§ **YOUR INSTRUCTIONS**: Update the entries from the line containing "Click the Component type chevron arrow" through the line containing "click(x=566, y=112)", both included, by swapping "chevron arrow" for "dropdown arrow" and keeping everything else the same. Omit the pictures from your answer.

§ **INPUT**:
···

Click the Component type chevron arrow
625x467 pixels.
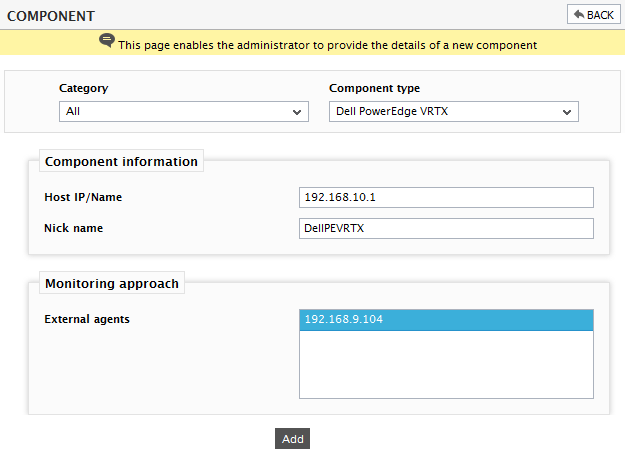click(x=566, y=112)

···

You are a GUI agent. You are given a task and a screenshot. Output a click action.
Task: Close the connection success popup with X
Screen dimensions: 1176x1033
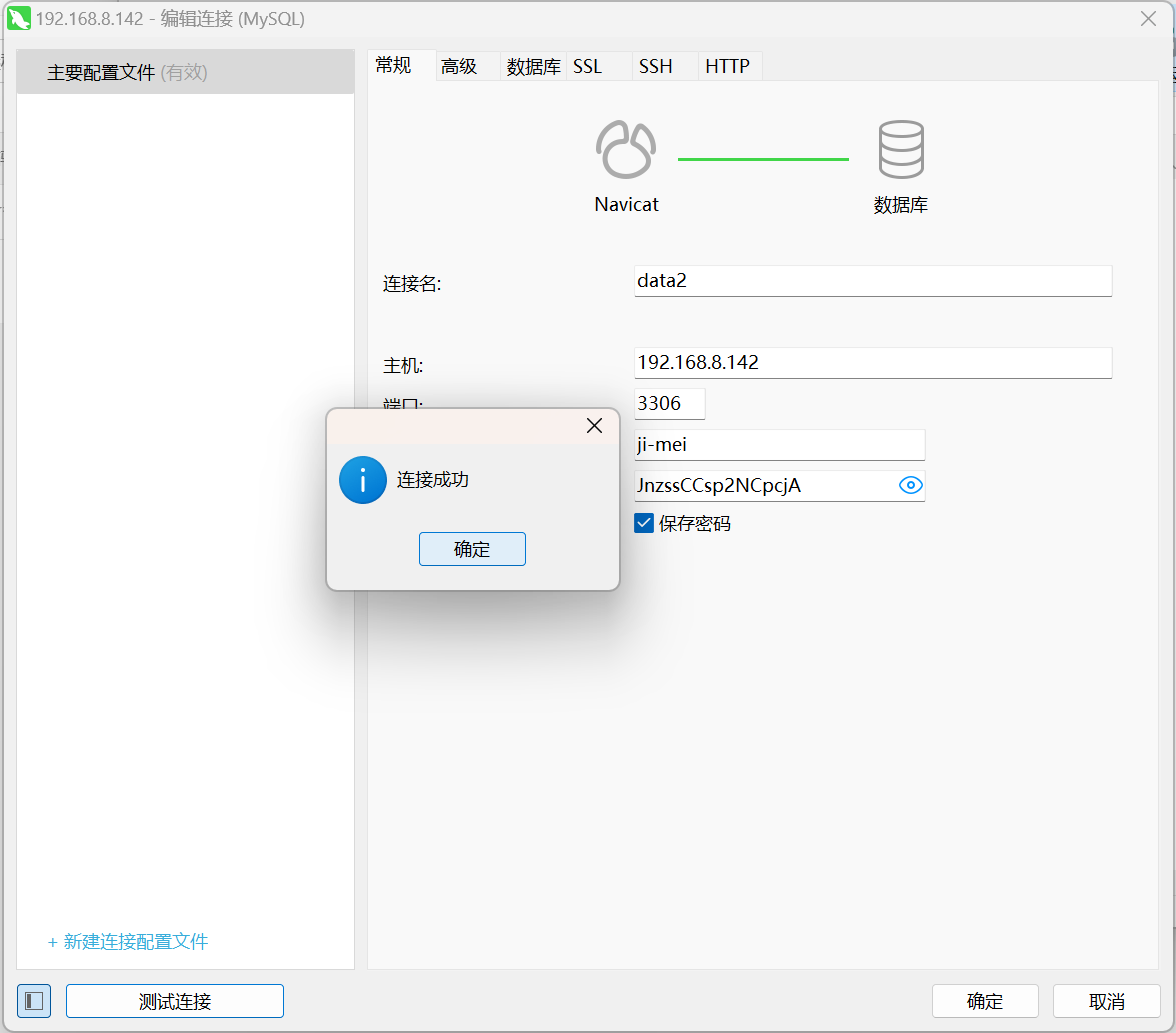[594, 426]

···

§ **EXPECTED ANSWER**:
Click the Component type dropdown arrow
625x467 pixels.
click(x=566, y=112)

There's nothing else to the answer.